For more than 350 years, it had been the Holy Grail of mathematics. In 1637, Pierre de Fermat, a French magistrate and mathematician, claimed that equations of the form x² + y² = z² (as in the Pythagorean theorem) have no positive whole-number solutions when the exponent is greater than 2. "I have discovered a truly marvelous proof of this," he wrote in a math book, "but this margin is too small to contain it." Those words tempted generations of scholars into a seemingly hopeless quest to prove Fermat's Last Theorem—and generated hundreds of solutions, all of them wrong.

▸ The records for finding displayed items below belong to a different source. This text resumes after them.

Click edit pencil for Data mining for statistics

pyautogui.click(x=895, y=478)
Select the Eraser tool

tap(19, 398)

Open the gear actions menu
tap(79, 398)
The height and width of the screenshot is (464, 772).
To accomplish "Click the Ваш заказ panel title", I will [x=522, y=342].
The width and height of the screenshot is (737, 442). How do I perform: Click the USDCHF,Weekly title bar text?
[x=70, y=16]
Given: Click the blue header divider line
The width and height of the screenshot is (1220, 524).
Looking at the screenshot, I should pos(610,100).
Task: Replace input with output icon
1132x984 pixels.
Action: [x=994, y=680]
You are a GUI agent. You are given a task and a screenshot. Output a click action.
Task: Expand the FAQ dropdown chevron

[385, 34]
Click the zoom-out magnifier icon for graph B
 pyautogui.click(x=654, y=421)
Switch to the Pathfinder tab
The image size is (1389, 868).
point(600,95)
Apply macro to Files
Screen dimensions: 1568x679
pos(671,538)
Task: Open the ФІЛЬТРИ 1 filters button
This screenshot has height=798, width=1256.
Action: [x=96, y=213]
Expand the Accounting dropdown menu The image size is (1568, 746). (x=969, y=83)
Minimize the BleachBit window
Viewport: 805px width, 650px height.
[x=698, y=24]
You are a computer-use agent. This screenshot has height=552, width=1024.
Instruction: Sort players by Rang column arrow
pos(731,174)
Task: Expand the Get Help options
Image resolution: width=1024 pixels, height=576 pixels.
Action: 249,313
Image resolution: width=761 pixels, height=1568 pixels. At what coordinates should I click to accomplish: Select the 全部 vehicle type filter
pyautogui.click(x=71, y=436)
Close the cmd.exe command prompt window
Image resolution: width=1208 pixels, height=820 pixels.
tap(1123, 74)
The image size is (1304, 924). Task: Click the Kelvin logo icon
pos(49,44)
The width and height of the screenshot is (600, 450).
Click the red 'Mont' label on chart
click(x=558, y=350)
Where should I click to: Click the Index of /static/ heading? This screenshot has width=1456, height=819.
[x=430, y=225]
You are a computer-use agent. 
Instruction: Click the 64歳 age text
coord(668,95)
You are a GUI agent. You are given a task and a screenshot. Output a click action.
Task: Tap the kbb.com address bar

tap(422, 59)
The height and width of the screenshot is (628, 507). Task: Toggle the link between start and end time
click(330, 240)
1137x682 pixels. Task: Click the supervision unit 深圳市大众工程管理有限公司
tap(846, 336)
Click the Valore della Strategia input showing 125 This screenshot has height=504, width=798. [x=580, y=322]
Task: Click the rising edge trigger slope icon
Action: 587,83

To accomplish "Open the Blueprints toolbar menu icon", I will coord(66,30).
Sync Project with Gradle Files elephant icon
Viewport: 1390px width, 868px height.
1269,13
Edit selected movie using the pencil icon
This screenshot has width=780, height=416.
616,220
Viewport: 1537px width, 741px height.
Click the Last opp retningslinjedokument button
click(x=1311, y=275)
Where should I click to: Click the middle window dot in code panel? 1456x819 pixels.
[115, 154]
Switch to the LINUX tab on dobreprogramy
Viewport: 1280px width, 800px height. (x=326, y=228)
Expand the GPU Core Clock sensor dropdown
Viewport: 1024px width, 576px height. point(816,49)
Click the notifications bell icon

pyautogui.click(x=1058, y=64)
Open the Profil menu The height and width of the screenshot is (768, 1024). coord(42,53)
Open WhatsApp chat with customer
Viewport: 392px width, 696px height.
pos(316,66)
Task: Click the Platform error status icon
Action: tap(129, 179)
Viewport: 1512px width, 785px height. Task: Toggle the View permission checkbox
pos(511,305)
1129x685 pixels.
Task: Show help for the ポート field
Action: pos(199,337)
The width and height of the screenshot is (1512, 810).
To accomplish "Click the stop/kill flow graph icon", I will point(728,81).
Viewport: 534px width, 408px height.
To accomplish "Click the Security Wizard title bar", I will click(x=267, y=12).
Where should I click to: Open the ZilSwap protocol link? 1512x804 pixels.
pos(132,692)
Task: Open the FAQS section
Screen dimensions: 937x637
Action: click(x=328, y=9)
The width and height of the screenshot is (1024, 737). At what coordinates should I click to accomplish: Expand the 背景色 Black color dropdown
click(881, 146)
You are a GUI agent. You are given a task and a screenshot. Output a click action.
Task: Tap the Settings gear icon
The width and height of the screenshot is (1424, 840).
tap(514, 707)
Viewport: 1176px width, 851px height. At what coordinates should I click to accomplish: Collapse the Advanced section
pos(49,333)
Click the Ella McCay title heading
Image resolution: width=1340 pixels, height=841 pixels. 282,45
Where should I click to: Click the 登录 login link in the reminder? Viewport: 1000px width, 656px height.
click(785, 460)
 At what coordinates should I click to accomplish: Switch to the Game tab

Mathematicians were thus amazed and elated by an electronic message zapped through Internet, the worldwide computer network, last June 23: "F.L.T. proved by Wiles." Just that quickly, a shy, bespectacled Princeton professor named Andrew Wiles was catapulted from obscurity to fame. Working feverishly and in secret—and without a computer—for seven years in his attic, Wiles, the 40-year-old British son of an Oxford theologian, had apparently proved Fermat's theorem using math unheard of in Fermat's day. His solution filled 200 pages. How did he feel about his achievement? Said Wiles: "There is a sense of loss, actually." Once he finishes a more detailed version of his proof, Wiles will be able to catch up on life with his wife and two young daughters—and look for new mysteries to solve.